Appearing at Oak Park's on Tuesday, Gov. Pat Quinn vetoed a gambling expansion plan that would've added five new casinos in the state and allowed slot machines at horse racing tracks. Full text of Senate Bill 1849.
Quinn, flanked by reporters in the school's playground, said his main concerns were about integrity and ethics in regulatory oversight process.
"I think I did the right thing. We're not going to have loopholes for mobsters in Illinois, and the bill that was on my desk was woefully deficient when it came to protecting integrity and honesty in the regulation of gambling in our state," he said.
Meanwhile, Mayor Rahm Emanuel issued the following statement on Quinn's decision: " ... Chicago loses $20 million a month and countless jobs to casinos in Indiana. Those jobs should be here in Chicago, supporting the families of our tradespeople and helping the entire city’s economic future.
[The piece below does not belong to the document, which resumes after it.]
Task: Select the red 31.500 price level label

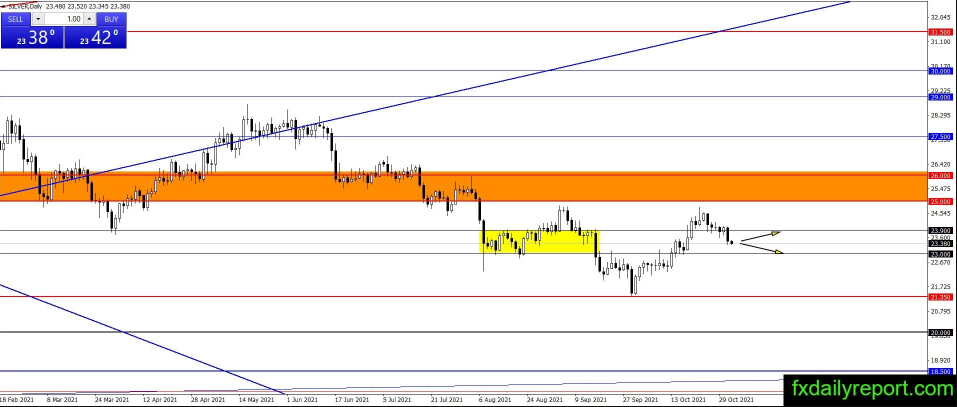Action: coord(939,32)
"It is the responsibility of the Governor and all leaders in Illinois to stop this outflow of dollars and jobs," Emanuel added. "I spoke with the Governor this morning and we agreed, it cannot take another 20 years of discussion to draft and pass a bill that will be signed into law. I will continue to work relentlessly with all parties to pass a bill that will allow a Chicago casino to be built and implemented responsibly.”
Quinn's veto, carried out hours before a deadline that would've automatically turned the bill into law, wasn't much of a surprise. The bill's biggest sponsor, State Rep. Lou Lang (D-Skokie), was not immediately available for comment. However, Lang , “Gaming is a legal industry today and this bill does not recreate the wheel but simply allows a viable industry to grow and prosper."
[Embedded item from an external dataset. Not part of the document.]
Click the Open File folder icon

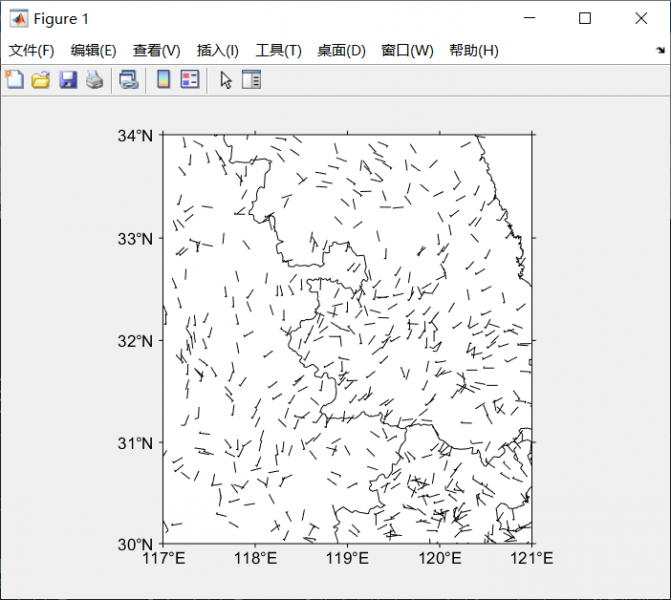pos(41,80)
In May 2012, the Illinois House of Representatives passed legislation that would have expanded gambling in the state, but fell short of veto proof majority by two votes. That bill was also rejected by Gov. Quinn.
The Sun-Times reports proponents of gaming will attempt to override the governor's veto later this year. “The governor’s action today is disappointing but predictable,” Lang told the Sun-Times.
For months, Quinn has warned about what he views as shortcomings in the bill, saying the measure would not provide enough oversight of casino operators and other gambling interests. The Democratic governor also has said that any gambling expansion should set aside a proper amount of money for education.
Instead, much of the revenue from expanding gambling would go to "other areas, such as agricultural programs and paying off some of the state’s billions in overdue bills owed to vendors, schools and providers," via Illinois Issues.
Proponents of the plan are vowing to override the veto, possibly as soon as legislators reconvene in Springfield this fall.
Shortly before the playground press conference, Quinn spoke with the Oak Park fourth-graders in a muggy classroom, quizzing the students on the origins of Roosevelt Road, extolling the virtues of staying active and quoting a verse from school namesake Henry Wadsworth Longfellow which reads "it takes less time to do a thing right, than it does to explain why you did it wrong."
It was a message he invoked again while explaining his stance on the gambling bill.
"If we do things wrong," he said, "we'll have a lot of explaining to do down the road."